The diagram shows a sketch of \( y = 18 + 5x – 2x^2 \).
(a) Find the coordinates of the points \( A, B \) and \( C \).
(b) Differentiate \( 18 + 5x – 2x^2 \).
(c) Find the coordinates of the point on \( y = 18 + 5x – 2x^2 \) where the gradient is 17.
▶️ Answer/Explanation
(a) \( A = (-2, 0) \), \( B = (0, 18) \), \( C = (4.5, 0) \)
For \( A \) and \( C \), set \( y = 0 \) and solve \( -2x^2 + 5x + 18 = 0 \) to get x-intercepts. For \( B \), set \( x = 0 \) to get y-intercept.
(b) \( 5 – 4x \)
Differentiate each term: derivative of 18 is 0, \( 5x \) becomes 5, and \( -2x^2 \) becomes \( -4x \).
(c) \( (-3, -15) \)
Set derivative equal to 17: \( 5 – 4x = 17 \). Solve to get \( x = -3 \). Substitute back into original equation to find y-coordinate.

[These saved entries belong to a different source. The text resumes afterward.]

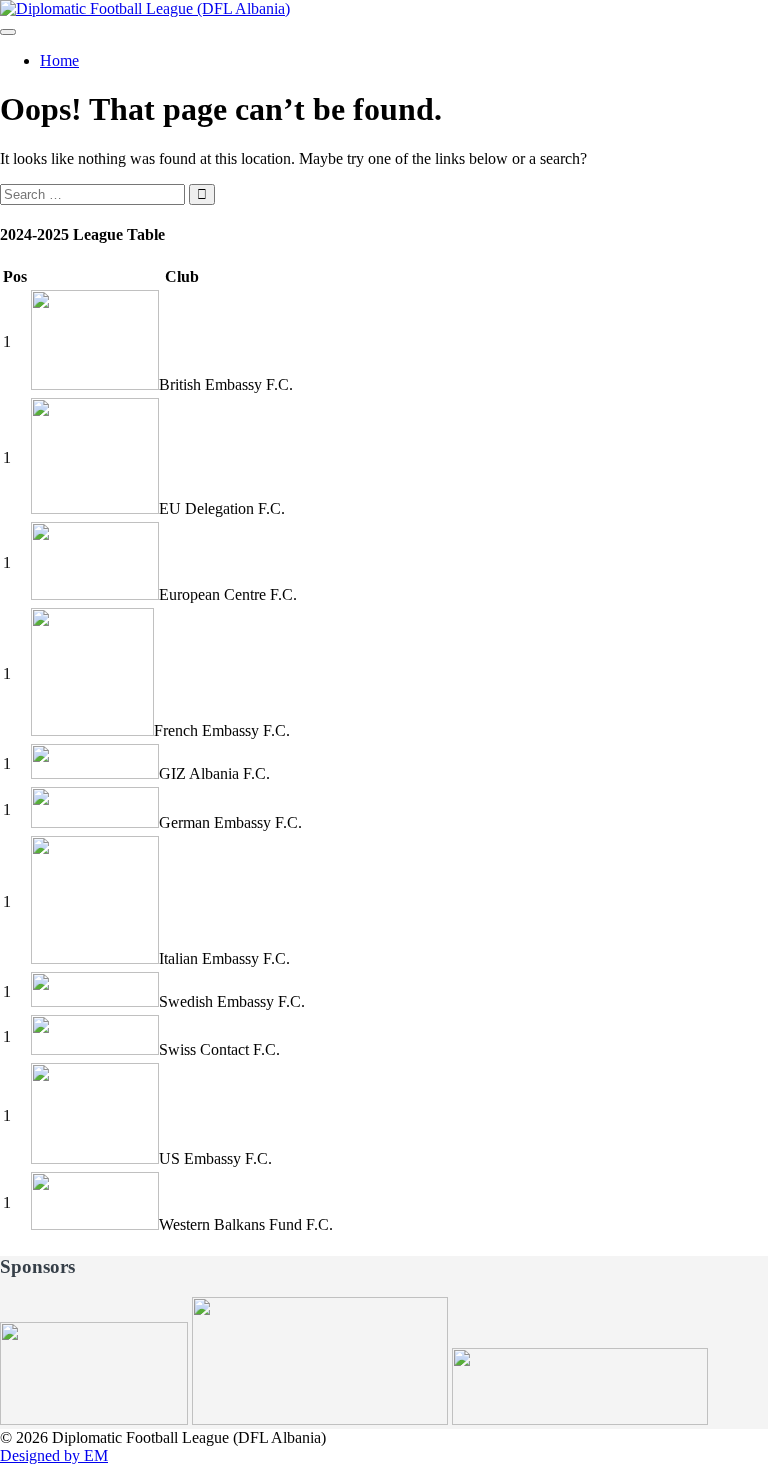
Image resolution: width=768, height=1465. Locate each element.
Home (59, 60)
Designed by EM (54, 1455)
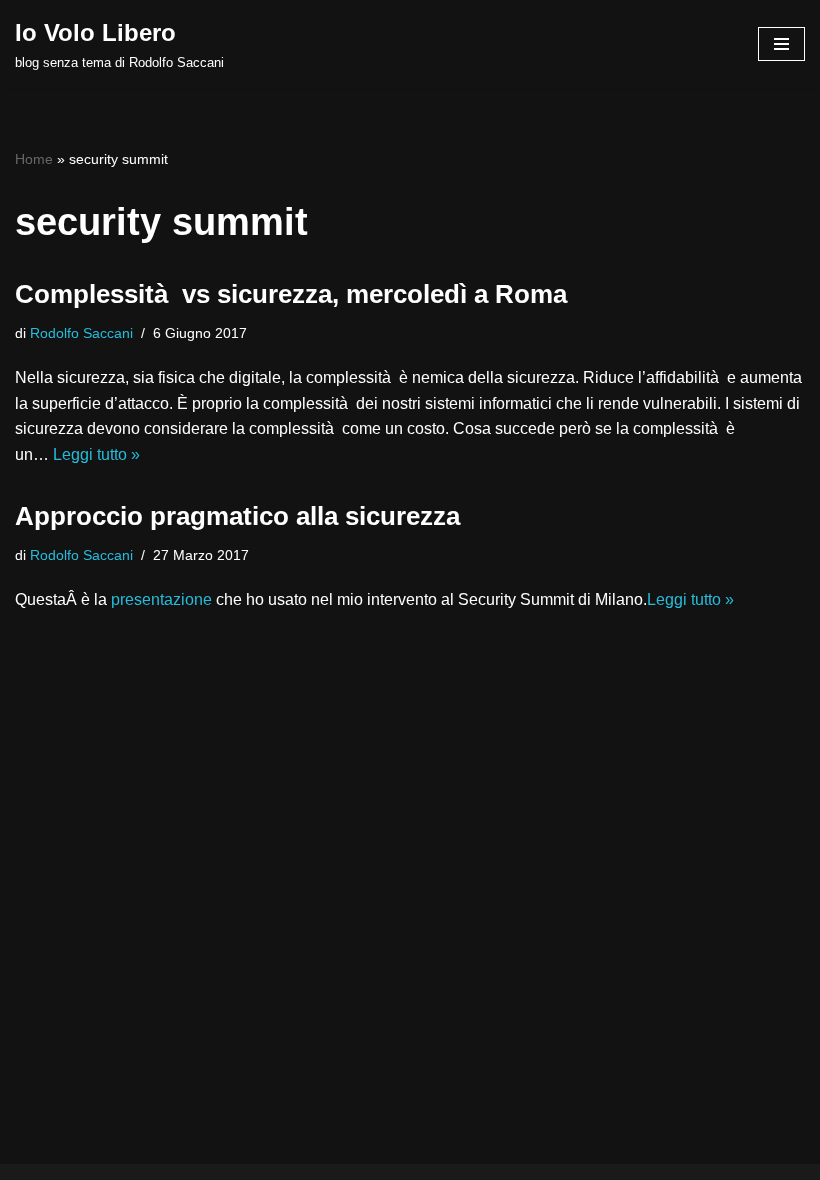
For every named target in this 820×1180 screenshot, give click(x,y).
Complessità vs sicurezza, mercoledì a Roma (291, 294)
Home (34, 159)
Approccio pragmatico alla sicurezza (237, 516)
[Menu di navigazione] (781, 44)
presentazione (161, 599)
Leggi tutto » (96, 454)
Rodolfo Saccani (81, 333)
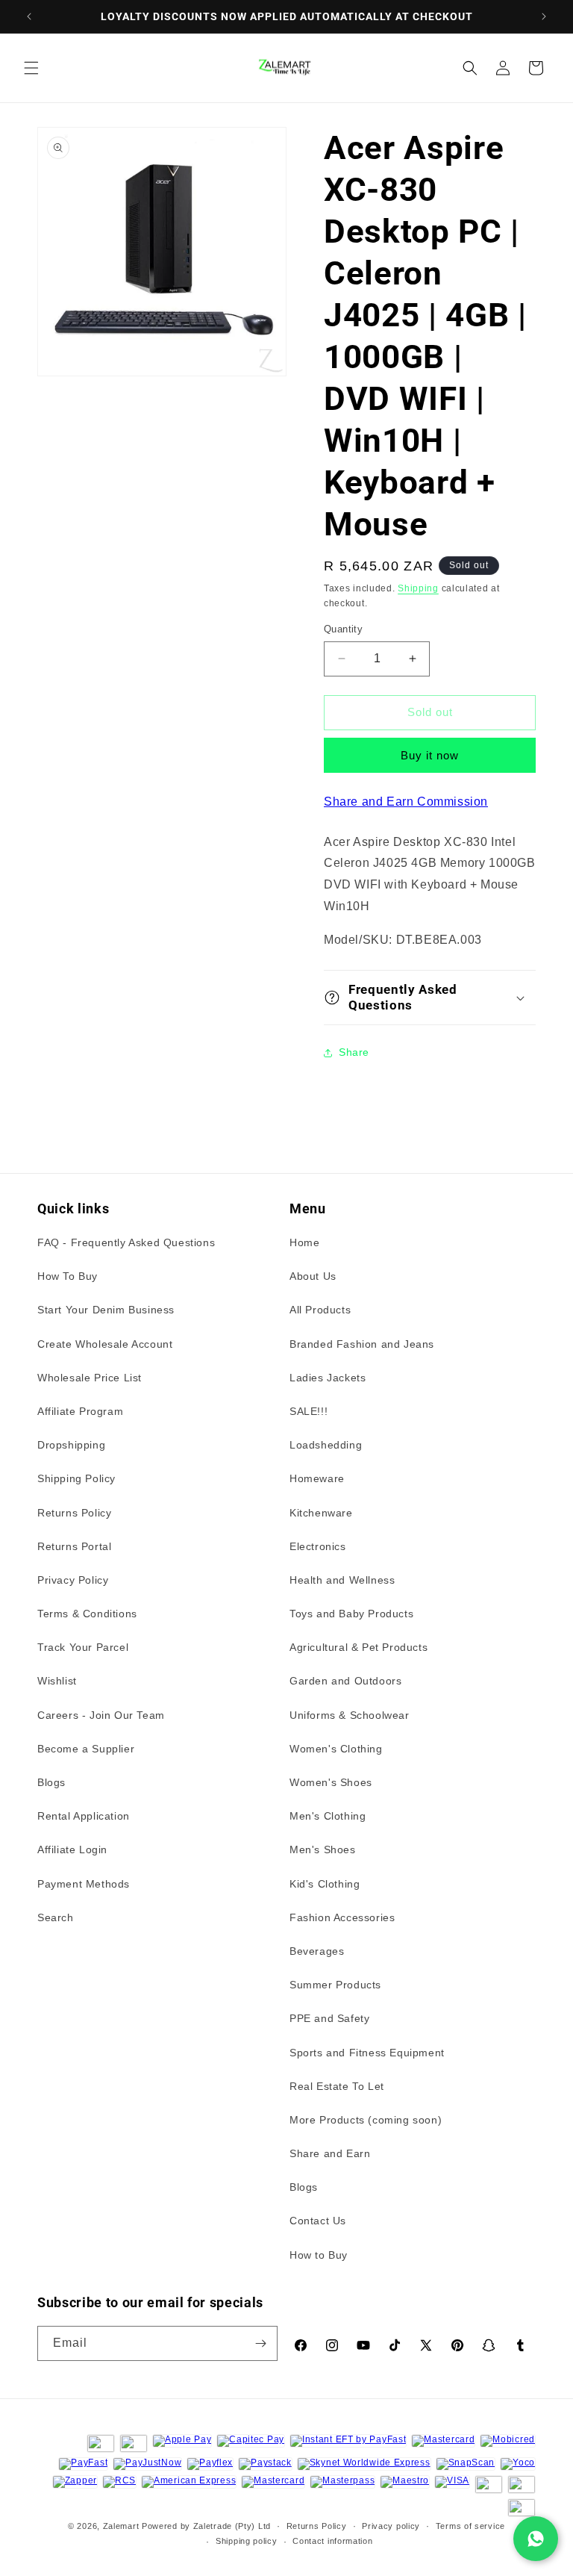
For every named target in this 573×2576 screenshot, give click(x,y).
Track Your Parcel (82, 1647)
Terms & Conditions (87, 1614)
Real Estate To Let (336, 2086)
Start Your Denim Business (106, 1310)
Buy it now (430, 755)
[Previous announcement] (29, 16)
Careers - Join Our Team (101, 1715)
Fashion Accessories (342, 1917)
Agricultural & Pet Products (358, 1647)
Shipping (418, 588)
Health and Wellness (342, 1580)
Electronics (317, 1546)
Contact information (332, 2540)
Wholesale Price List (89, 1378)
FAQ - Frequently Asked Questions (126, 1242)
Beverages (316, 1951)
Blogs (51, 1782)
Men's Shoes (322, 1849)
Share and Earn (329, 2153)
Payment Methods (83, 1884)
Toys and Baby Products (351, 1614)
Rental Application (83, 1816)
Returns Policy (74, 1513)
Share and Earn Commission (406, 801)
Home (304, 1242)
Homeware (317, 1478)
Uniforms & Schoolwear (349, 1715)
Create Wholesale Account (104, 1344)
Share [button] (354, 1052)
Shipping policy (247, 2540)
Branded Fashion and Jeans (361, 1344)
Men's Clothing (327, 1816)
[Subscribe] (260, 2343)
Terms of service (470, 2525)
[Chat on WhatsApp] (535, 2538)
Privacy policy (391, 2525)
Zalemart (121, 2525)
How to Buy (318, 2255)
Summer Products (335, 1985)
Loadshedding (325, 1445)
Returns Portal (74, 1546)
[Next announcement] (543, 16)
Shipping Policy (76, 1478)
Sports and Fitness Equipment (367, 2053)
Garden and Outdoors (345, 1681)
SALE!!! (308, 1411)
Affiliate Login (72, 1849)
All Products (320, 1310)
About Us (312, 1276)
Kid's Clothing (324, 1884)
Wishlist (57, 1681)
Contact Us (317, 2221)
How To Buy (67, 1276)
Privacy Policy (72, 1580)
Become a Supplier (85, 1749)
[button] (31, 68)
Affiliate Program (80, 1411)
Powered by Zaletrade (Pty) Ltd (206, 2525)
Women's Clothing (336, 1749)
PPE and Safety (329, 2018)
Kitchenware (321, 1513)
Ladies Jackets (327, 1378)
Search (55, 1917)
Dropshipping (71, 1445)
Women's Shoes (330, 1782)
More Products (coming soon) (365, 2120)
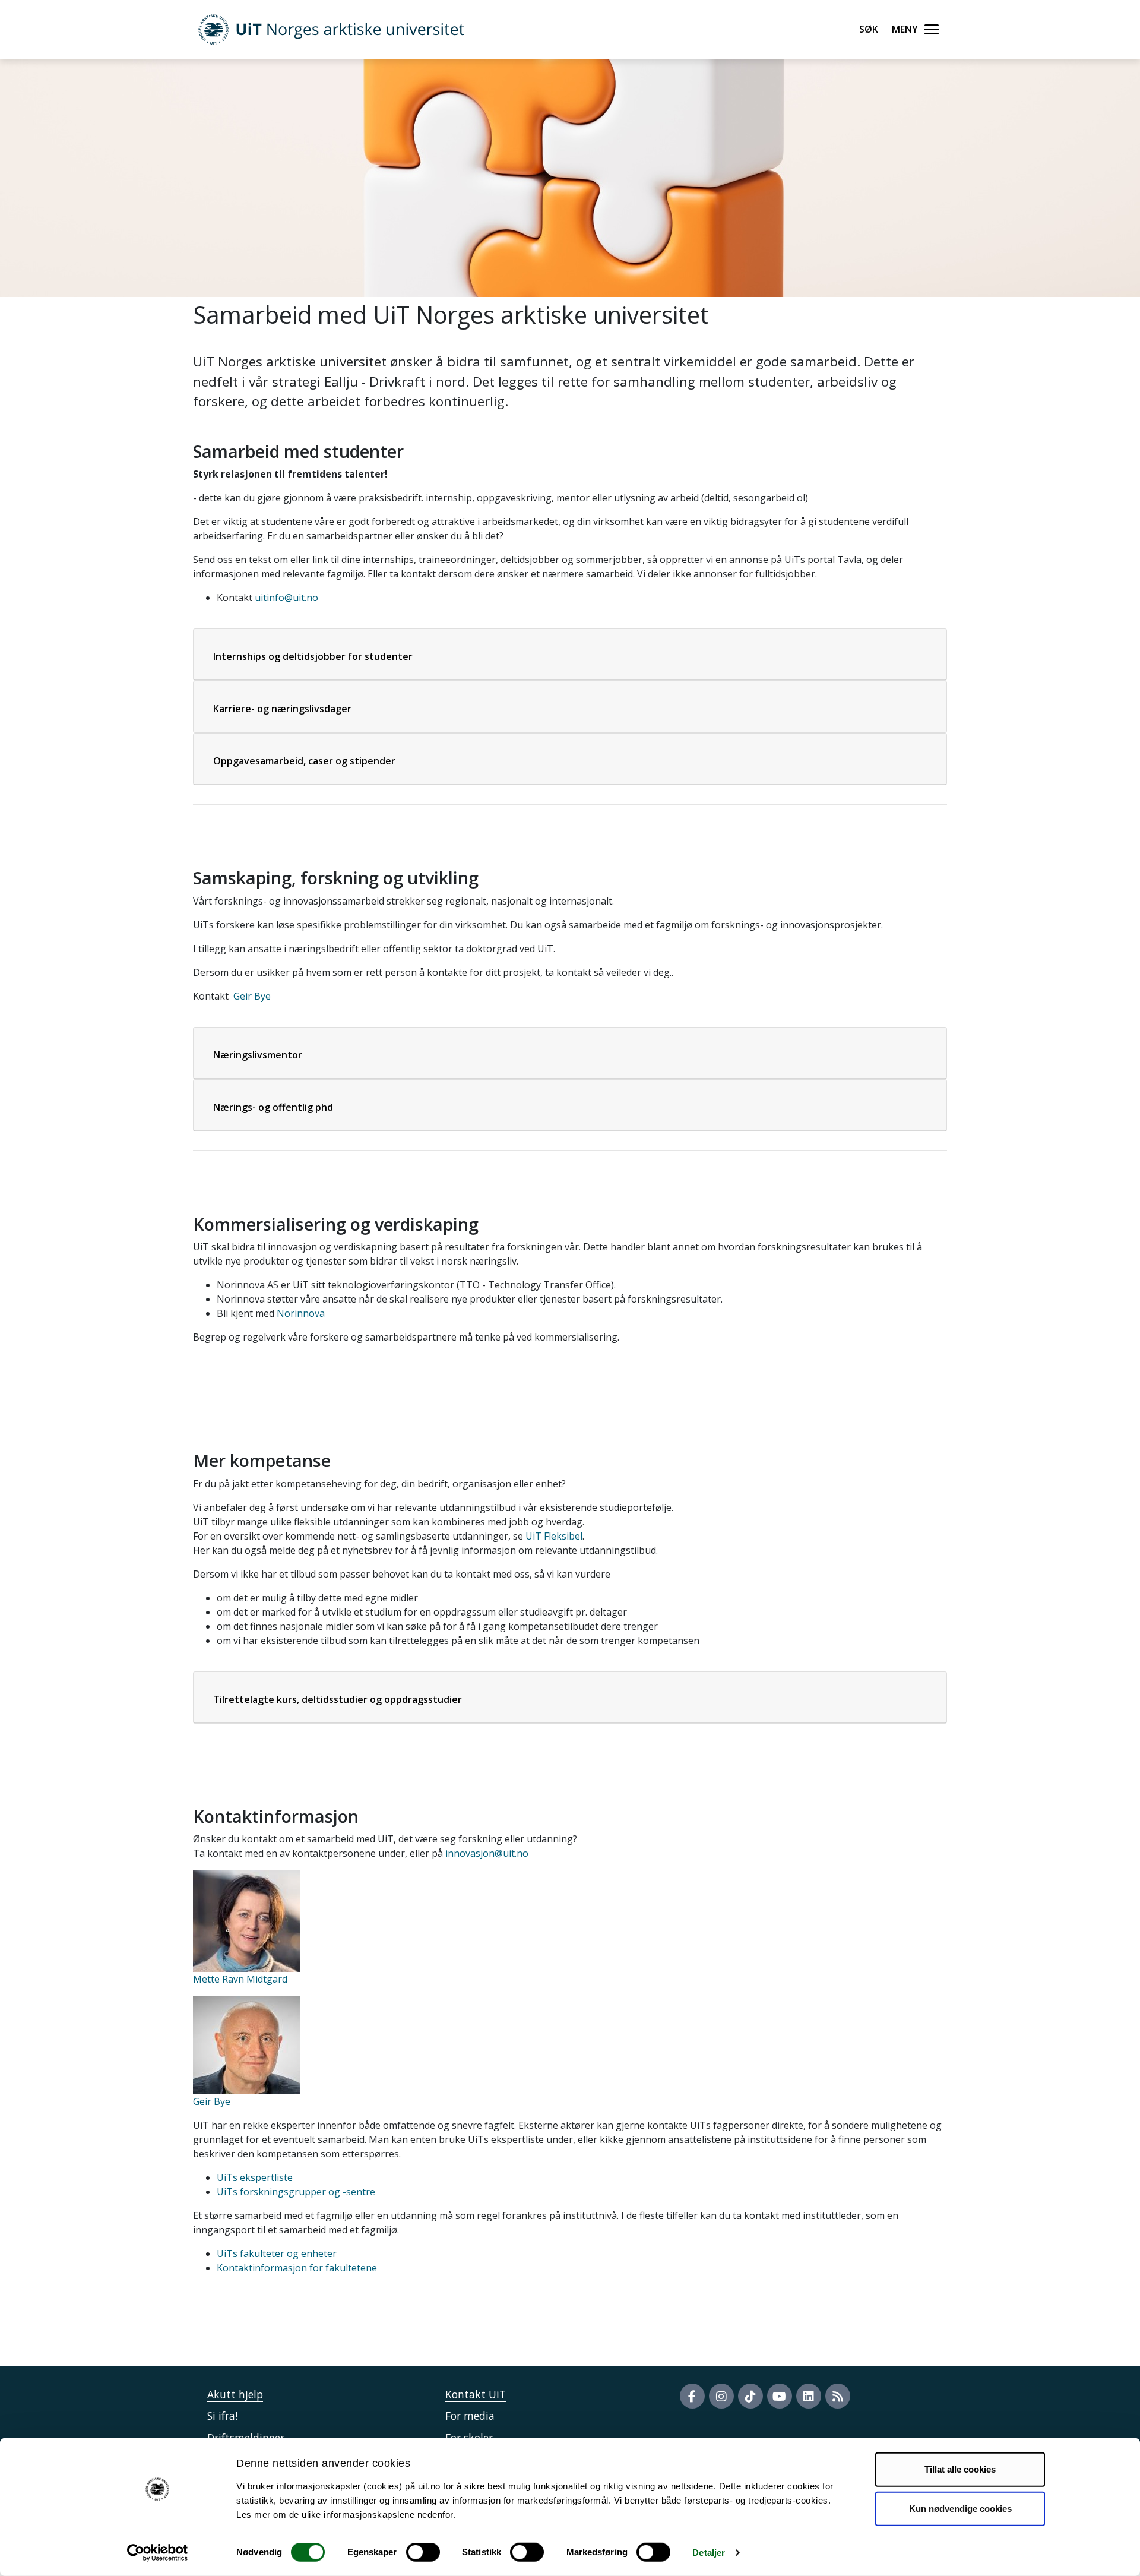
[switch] (423, 2552)
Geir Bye (252, 996)
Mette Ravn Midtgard (240, 1979)
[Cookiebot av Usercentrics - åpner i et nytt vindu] (158, 2553)
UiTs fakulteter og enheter (277, 2253)
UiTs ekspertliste (255, 2177)
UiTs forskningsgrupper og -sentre (296, 2191)
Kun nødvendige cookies (960, 2508)
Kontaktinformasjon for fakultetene (297, 2267)
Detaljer (708, 2552)
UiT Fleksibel (553, 1536)
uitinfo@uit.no (286, 597)
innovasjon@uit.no (486, 1853)
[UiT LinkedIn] (808, 2396)
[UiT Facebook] (692, 2396)
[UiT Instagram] (721, 2396)
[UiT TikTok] (750, 2396)
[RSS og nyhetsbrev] (837, 2396)
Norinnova (299, 1313)
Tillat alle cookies (960, 2469)
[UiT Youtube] (779, 2396)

(a) Solve the equation tan x = 11.43 for \(0\leqslant x\leqslant 360^{\circ}\)
(b) Sketch the curve \(y=x^{3}-4x\)
(c) A curve has equation \(y=x^{3}+ax+b\)
The stationary points of the curve have coordinates (2, k) and (-2, 10 – k).
Work out the value of a, the value of b and the value of k.
▶️ Answer/Explanation
(a) 85.0°, 265.0°
tan⁻¹(11.43) ≈ 85.0°. Tangent is positive in 1st and 3rd quadrants, so second solution is 85° + 180° = 265°.
(b) Cubic curve sketch
Shape crosses x-axis at x=-2,0,2 (roots of x³-4x=0). Has local max at x≈-1.15 and local min at x≈1.15.
(c) a = -12, b = 5, k = -11
1) Find dy/dx = 3x² + a. At stationary points (x=±2), dy/dx=0 → 3(4)+a=0 → a=-12.
2) Substitute (2,k) and (-2,10-k) into original equation to get two equations, solve simultaneously to find b=5 and k=-11.